In the process of designing the systems, the models were tested with different combinations as much as possible due to the hardware characteristics of the environment. The development of the systems was started in Colab and Kaggle and continued on the computer in local due to easier access to the outputs of the models, and the process was completed in Kaggle due to the notebook work taking a long time. Smaller scale models were tried to be tested due to the lack of RAM, low-level GPU and mid-level CPU in Local, which slowed down the process.

Systems,

  • How many requests resulted in a 404 status code?
  • What is the most common HTTP method?
  • What is the most common status code?
  • What is the most common user agent?
  • Which User Agent was used most frequently?
  • What is the average response size for requests to /user/profile?
  • How many unique URLs were accessed?
  • Which HTTP method was used most often for successful requests (status code 200)?

questions were asked.The questions were selected after determining the appropriateness of the ChatGPT-generated chat in which the data was generated. One of the most realistic scenarios would be to use human evaluation and testing to assess the accuracy, relevance and meaningfulness of system responses. However, since this study is more of an illustration of developments and the data was generated synthetically, it was analyzed and interpreted by myself. The answers to the questions given by the RAG models can be reviewed in full on GitHub and can be tested on local computer, Colab and Kaggle (recommended) with different questions upon request. The 5 most similar data were found to be almost identical except for a few answers by the vectorization models for each of the 8 questions, and the generator's answers are shown below. It is recommended to examine the notebook with the most similar data.

- _Exercise description_
Write out the part of the RAG testing text starting with "In the process" and going on through "404 status code?", word for word. The items that follow have nothing to do with the RAG testing text.

- _Study material_
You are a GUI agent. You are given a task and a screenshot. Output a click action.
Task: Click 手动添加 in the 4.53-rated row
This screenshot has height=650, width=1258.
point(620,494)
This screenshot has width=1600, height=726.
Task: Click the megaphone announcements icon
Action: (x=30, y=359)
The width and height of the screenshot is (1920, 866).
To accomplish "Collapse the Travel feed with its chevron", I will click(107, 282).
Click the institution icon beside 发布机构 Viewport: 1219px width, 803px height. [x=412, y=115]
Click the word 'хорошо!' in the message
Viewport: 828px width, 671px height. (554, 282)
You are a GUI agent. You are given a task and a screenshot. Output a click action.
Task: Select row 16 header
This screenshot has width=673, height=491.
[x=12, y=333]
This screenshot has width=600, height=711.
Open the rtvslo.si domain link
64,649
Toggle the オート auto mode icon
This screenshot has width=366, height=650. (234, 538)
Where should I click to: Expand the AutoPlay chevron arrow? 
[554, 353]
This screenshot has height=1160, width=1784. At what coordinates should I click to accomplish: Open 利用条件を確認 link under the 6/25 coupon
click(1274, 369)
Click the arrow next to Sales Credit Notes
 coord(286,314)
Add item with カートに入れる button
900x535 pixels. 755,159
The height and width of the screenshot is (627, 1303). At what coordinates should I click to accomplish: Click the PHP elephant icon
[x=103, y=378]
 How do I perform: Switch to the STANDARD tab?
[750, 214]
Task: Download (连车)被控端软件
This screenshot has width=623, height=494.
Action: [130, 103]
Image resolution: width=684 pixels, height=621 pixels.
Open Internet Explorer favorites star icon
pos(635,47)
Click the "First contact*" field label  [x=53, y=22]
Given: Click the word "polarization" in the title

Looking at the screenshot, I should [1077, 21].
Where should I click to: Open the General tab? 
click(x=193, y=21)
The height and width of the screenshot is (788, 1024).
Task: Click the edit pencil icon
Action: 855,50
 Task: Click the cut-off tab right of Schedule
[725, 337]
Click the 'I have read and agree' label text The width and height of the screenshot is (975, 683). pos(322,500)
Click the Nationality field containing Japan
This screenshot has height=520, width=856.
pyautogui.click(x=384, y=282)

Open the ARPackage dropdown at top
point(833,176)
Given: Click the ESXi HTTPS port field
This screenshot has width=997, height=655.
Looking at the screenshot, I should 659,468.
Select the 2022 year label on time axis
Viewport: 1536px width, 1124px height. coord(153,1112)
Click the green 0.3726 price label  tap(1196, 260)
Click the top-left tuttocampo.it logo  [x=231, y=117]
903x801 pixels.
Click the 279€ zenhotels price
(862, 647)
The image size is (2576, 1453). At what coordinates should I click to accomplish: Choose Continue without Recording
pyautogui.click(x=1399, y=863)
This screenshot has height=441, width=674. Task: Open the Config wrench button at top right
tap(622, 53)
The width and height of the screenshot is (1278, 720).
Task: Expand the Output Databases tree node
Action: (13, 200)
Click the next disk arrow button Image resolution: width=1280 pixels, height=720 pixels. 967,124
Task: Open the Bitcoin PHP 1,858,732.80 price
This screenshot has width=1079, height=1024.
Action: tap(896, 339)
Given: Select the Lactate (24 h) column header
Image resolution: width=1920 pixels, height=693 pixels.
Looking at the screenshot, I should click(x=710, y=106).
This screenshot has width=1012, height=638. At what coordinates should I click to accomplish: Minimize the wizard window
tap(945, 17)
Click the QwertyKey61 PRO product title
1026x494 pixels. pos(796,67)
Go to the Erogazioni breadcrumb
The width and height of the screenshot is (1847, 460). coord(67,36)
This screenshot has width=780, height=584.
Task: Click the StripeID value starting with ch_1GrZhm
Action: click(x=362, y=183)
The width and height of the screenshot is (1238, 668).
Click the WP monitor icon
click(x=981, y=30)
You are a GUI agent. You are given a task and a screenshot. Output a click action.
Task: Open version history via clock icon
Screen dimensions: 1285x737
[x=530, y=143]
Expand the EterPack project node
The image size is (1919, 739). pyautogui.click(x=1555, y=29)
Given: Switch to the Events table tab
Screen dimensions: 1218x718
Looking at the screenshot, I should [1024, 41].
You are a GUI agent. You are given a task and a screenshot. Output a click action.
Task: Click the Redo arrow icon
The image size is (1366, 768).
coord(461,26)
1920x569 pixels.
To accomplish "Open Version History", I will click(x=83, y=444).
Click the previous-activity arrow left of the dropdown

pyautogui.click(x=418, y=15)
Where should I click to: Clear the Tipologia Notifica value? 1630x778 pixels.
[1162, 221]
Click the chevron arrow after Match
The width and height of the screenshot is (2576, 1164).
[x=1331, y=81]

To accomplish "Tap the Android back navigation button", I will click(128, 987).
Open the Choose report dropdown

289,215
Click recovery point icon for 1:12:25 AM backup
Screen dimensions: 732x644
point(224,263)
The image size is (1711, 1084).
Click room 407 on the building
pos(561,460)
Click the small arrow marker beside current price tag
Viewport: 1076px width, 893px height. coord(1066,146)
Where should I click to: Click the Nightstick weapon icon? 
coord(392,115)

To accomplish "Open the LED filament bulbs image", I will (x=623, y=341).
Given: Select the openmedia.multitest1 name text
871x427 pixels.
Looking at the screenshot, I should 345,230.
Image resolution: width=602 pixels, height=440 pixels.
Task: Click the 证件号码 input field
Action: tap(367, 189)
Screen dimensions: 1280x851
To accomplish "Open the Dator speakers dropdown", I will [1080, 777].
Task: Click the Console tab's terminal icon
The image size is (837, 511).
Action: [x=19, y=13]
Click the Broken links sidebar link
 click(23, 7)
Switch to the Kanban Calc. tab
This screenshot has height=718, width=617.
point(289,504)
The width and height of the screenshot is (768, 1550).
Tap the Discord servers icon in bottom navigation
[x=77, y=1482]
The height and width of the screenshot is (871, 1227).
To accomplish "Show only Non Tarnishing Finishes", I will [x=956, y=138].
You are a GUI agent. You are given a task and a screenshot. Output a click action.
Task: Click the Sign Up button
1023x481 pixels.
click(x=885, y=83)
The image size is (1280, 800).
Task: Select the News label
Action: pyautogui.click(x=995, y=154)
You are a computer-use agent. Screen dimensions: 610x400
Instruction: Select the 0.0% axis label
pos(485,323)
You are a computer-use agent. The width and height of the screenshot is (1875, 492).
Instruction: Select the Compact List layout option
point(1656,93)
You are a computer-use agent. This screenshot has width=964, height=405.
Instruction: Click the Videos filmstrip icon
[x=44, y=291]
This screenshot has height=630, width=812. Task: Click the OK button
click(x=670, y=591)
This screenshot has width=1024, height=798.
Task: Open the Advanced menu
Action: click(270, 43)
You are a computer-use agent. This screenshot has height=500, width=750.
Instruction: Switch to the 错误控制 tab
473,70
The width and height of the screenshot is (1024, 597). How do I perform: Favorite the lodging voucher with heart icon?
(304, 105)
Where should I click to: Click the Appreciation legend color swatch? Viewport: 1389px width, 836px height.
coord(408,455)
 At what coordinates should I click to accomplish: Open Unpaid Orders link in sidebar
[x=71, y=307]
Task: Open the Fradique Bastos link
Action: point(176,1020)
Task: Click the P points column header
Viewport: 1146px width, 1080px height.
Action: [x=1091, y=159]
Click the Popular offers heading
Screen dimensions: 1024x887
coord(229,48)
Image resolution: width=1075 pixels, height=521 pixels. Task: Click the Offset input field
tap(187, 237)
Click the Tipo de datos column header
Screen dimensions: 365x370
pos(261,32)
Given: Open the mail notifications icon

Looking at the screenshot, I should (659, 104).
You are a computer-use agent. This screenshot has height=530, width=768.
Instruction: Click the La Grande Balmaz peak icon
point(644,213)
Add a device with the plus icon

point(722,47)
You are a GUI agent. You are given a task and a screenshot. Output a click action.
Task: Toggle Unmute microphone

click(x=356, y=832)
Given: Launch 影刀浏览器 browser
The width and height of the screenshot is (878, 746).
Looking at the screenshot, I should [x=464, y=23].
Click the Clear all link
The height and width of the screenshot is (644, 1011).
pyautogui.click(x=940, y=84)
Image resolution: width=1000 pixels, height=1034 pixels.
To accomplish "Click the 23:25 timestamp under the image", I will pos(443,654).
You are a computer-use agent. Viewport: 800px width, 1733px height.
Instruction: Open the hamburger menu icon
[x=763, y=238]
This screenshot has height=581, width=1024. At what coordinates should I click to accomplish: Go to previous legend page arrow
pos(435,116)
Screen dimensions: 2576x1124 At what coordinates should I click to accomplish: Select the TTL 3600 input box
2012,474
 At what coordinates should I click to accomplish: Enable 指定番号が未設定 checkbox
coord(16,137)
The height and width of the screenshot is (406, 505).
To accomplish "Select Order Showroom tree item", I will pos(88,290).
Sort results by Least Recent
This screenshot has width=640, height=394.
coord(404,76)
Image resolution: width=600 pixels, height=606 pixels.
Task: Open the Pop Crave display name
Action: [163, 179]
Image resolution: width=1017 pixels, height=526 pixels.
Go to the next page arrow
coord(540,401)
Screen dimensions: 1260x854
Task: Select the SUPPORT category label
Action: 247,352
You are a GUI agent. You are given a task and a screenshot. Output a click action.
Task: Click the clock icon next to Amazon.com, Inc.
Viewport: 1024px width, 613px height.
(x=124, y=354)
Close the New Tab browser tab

- _Response_
In the process of designing the systems, the models were tested with different combinations as much as possible due to the hardware characteristics of the environment. The development of the systems was started in Colab and Kaggle and continued on the computer in local due to easier access to the outputs of the models, and the process was completed in Kaggle due to the notebook work taking a long time. Smaller scale models were tried to be tested due to the lack of RAM, low-level GPU and mid-level CPU in Local, which slowed down the process.

Systems,

  • How many requests resulted in a 404 status code?